# [Exercise goal]
Type out the entries again, keeping every word unchanged.

# [Available data]
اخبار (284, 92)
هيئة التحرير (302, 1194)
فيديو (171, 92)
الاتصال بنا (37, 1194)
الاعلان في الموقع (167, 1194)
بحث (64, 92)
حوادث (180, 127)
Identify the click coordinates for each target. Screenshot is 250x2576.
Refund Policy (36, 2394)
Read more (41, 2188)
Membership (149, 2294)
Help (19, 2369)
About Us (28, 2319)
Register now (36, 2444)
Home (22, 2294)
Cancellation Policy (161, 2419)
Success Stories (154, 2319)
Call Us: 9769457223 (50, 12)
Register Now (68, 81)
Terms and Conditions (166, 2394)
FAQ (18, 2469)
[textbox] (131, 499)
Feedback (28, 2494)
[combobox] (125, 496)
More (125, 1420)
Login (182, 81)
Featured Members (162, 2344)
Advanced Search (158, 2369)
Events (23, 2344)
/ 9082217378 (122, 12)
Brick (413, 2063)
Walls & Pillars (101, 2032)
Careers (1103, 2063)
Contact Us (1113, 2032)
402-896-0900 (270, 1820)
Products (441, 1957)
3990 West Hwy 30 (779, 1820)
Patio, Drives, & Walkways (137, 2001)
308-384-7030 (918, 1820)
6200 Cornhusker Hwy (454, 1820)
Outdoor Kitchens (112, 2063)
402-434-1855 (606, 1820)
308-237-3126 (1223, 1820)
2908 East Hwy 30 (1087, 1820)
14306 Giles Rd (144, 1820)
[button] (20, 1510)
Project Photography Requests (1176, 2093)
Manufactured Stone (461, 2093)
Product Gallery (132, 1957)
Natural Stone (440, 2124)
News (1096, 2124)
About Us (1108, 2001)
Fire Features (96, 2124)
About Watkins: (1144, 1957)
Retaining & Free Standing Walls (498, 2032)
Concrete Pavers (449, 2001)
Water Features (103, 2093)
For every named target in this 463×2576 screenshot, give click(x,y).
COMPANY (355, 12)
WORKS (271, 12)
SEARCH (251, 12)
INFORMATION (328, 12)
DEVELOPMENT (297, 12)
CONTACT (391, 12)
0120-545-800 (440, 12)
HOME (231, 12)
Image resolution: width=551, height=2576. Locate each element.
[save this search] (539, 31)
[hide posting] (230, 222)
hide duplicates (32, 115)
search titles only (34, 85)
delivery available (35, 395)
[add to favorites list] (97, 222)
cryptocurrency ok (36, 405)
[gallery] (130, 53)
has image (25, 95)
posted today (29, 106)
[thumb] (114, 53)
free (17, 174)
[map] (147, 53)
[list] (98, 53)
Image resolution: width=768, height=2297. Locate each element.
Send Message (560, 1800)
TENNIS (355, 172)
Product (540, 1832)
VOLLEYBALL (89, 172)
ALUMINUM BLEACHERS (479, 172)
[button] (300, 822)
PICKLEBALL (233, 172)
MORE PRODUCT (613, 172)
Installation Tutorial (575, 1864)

# [Exercise response]
اخبار (284, 92)
هيئة التحرير (302, 1194)
فيديو (171, 92)
الاتصال بنا (37, 1194)
الاعلان في الموقع (167, 1194)
بحث (64, 92)
حوادث (180, 127)
Identify the click coordinates for each target. Screenshot is 250x2576.
Refund Policy (36, 2394)
Read more (41, 2188)
Membership (149, 2294)
Help (19, 2369)
About Us (28, 2319)
Register now (36, 2444)
Home (22, 2294)
Cancellation Policy (161, 2419)
Success Stories (154, 2319)
Call Us: 9769457223 (50, 12)
Register Now (68, 81)
Terms and Conditions (166, 2394)
FAQ (18, 2469)
[textbox] (131, 499)
Feedback (28, 2494)
[combobox] (125, 496)
More (125, 1420)
Login (182, 81)
Featured Members (162, 2344)
Advanced Search (158, 2369)
Events (23, 2344)
/ 9082217378 (122, 12)
Brick (413, 2063)
Walls & Pillars (101, 2032)
Careers (1103, 2063)
Contact Us (1113, 2032)
402-896-0900 (270, 1820)
Products (441, 1957)
3990 West Hwy 30 (779, 1820)
Patio, Drives, & Walkways (137, 2001)
308-384-7030 (918, 1820)
6200 Cornhusker Hwy (454, 1820)
Outdoor Kitchens (112, 2063)
402-434-1855 (606, 1820)
308-237-3126 (1223, 1820)
2908 East Hwy 30 (1087, 1820)
14306 Giles Rd (144, 1820)
[button] (20, 1510)
Project Photography Requests (1176, 2093)
Manufactured Stone (461, 2093)
Product Gallery (132, 1957)
Natural Stone (440, 2124)
News (1096, 2124)
About Us (1108, 2001)
Fire Features (96, 2124)
About Watkins: (1144, 1957)
Retaining & Free Standing Walls (498, 2032)
Concrete Pavers (449, 2001)
Water Features (103, 2093)
For every named target in this 463×2576 screenshot, give click(x,y).
COMPANY (355, 12)
WORKS (271, 12)
SEARCH (251, 12)
INFORMATION (328, 12)
DEVELOPMENT (297, 12)
CONTACT (391, 12)
0120-545-800 (440, 12)
HOME (231, 12)
Image resolution: width=551, height=2576. Locate each element.
[save this search] (539, 31)
[hide posting] (230, 222)
hide duplicates (32, 115)
search titles only (34, 85)
delivery available (35, 395)
[add to favorites list] (97, 222)
cryptocurrency ok (36, 405)
[gallery] (130, 53)
has image (25, 95)
posted today (29, 106)
[thumb] (114, 53)
free (17, 174)
[map] (147, 53)
[list] (98, 53)
Image resolution: width=768, height=2297. Locate each element.
Send Message (560, 1800)
TENNIS (355, 172)
Product (540, 1832)
VOLLEYBALL (89, 172)
ALUMINUM BLEACHERS (479, 172)
[button] (300, 822)
PICKLEBALL (233, 172)
MORE PRODUCT (613, 172)
Installation Tutorial (575, 1864)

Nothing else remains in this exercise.